India: 300 million take to the streets in historic national strike

India strike Feb 12
About 300 million take to the streets across India on February 12. Photos: Communist Party of India (Marxist-Leninist) Liberation

Three hundred million workers, farmers, students and professionals took to the streets across India on February 12, in defence of their rights and to denounce the policies of Narendra Modi’s ultra-right-wing government.

Workers went on strike, shutting down thousands of coal fields, refineries and factories, and banking and transportation in remote corners of the country, heeding the call of the Central Trade Unions (CTUs), a joint platform of major trade unions in India, including the Centre for Indian Trade Unions, All India Trade Union Congress, All India Central Council of Trade Unions and Hind Mazdoor Sabha, among others.

Workers were joined by millions of farmers and agricultural workers from across the country under the call of the Samyukta Kisan Sabha (SKM) and the All India Agricultural Workers Union, among others. The farmers and agricultural workers demonstrated at all the district headquarters and the village centres across the country.
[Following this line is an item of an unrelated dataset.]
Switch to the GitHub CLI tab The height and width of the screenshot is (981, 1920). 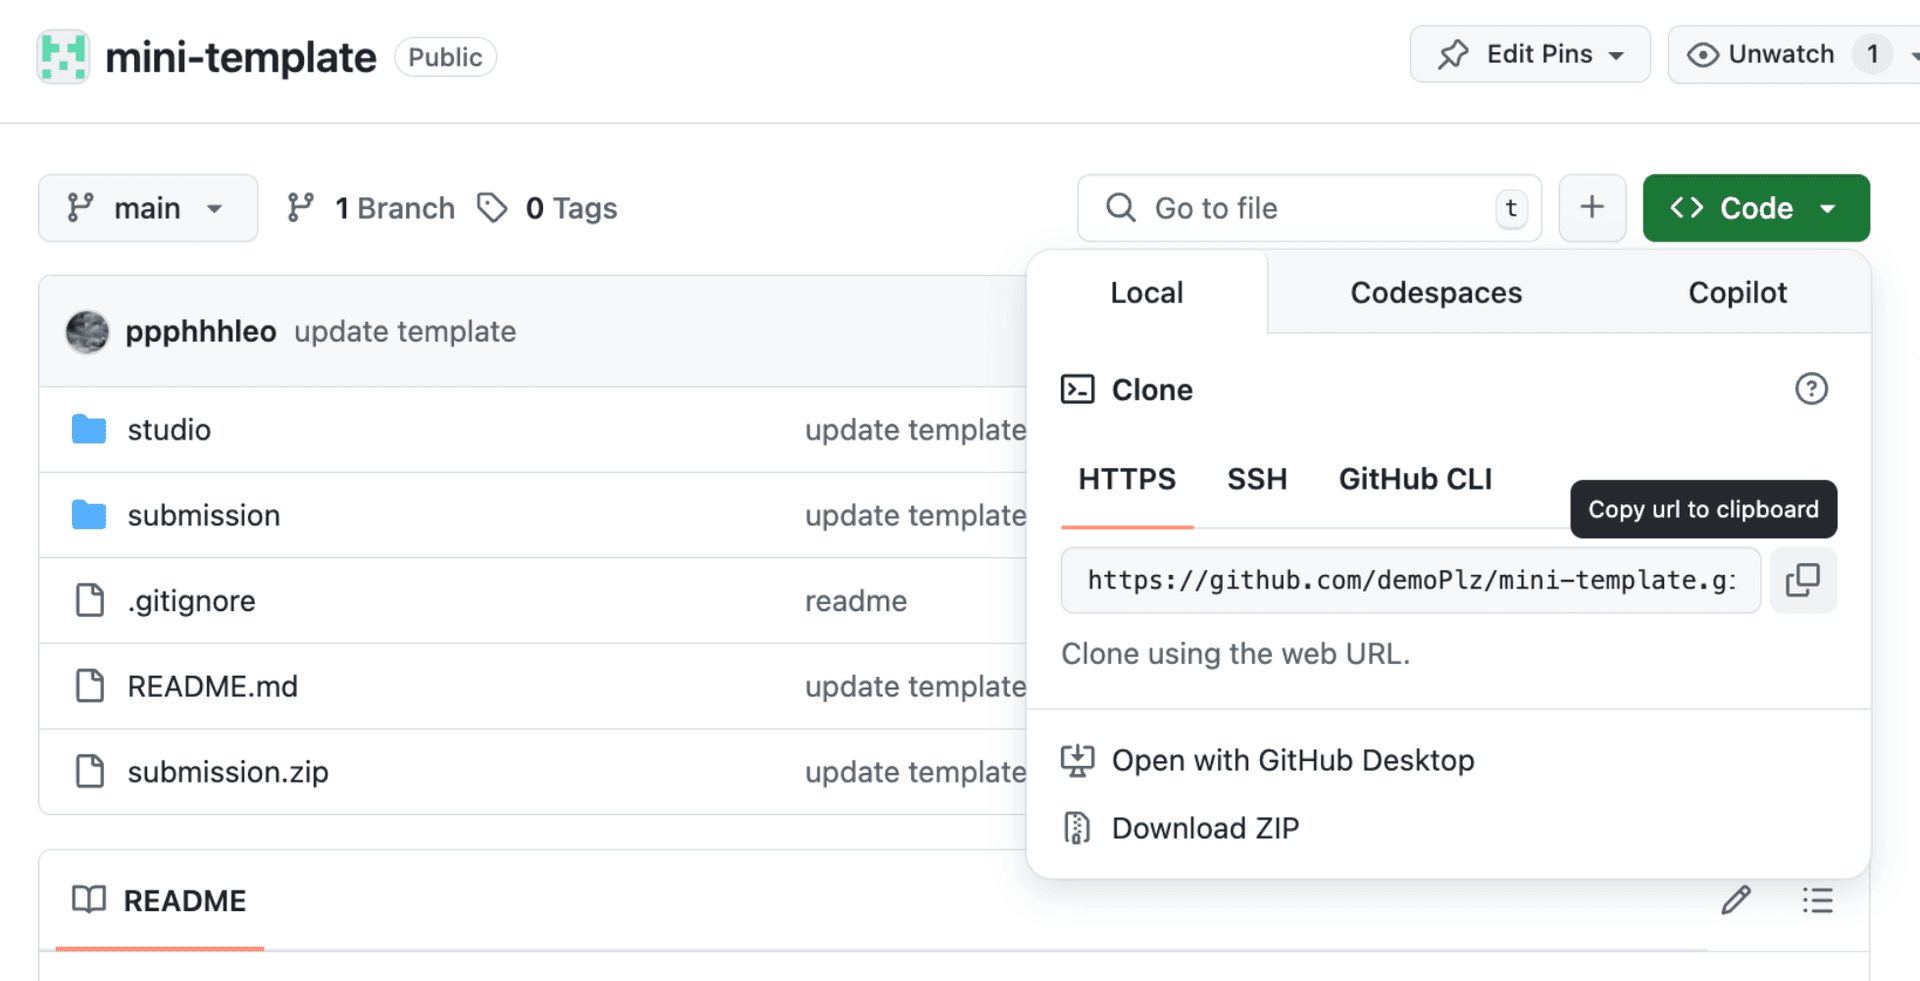tap(1414, 479)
Workers and farmers were joined in some locations by students, women’s organisations and other civil society groups who extended their solidarity with the strike call.

Strikers in many areas defied attempts by factory owners and security forces to stop the strike by picketing factory gates and marching on the streets to implement the strike.

In several states, such as Kerala, Odisha and Tripura, most businesses were shut in solidarity with the strike call. Demonstrations were held at government offices with thousands marching, shouting slogans, carrying banners, posters and red flags.

In the capital, Delhi, workers held large gatherings at the state secretariat. Later, they gathered at the Jantar Mantar [observatory], where CTU and SKM leaders spoke.

One of the major demands of the strike was the withdrawal of the trade deals India has recently agreed to with the United States and European Union. The CTUs, SKM and left parties have called the deals a surrender of the country’s sovereignty and harmful to the interests of the millions of Indian farmers, as they allow open market access to foreign farm products.

Another key demand was the withdrawal of the four new labour codes brought by the Modi government despite long-term opposition by the trade unions, and withdrawal of a new rural employment guarantee act called the VB-G RAM G Act.

Farmers and workers have also been demanding the withdrawal of the Modi government’s electricity law, seed bill and other laws, calling them pro-corporate and anti-people.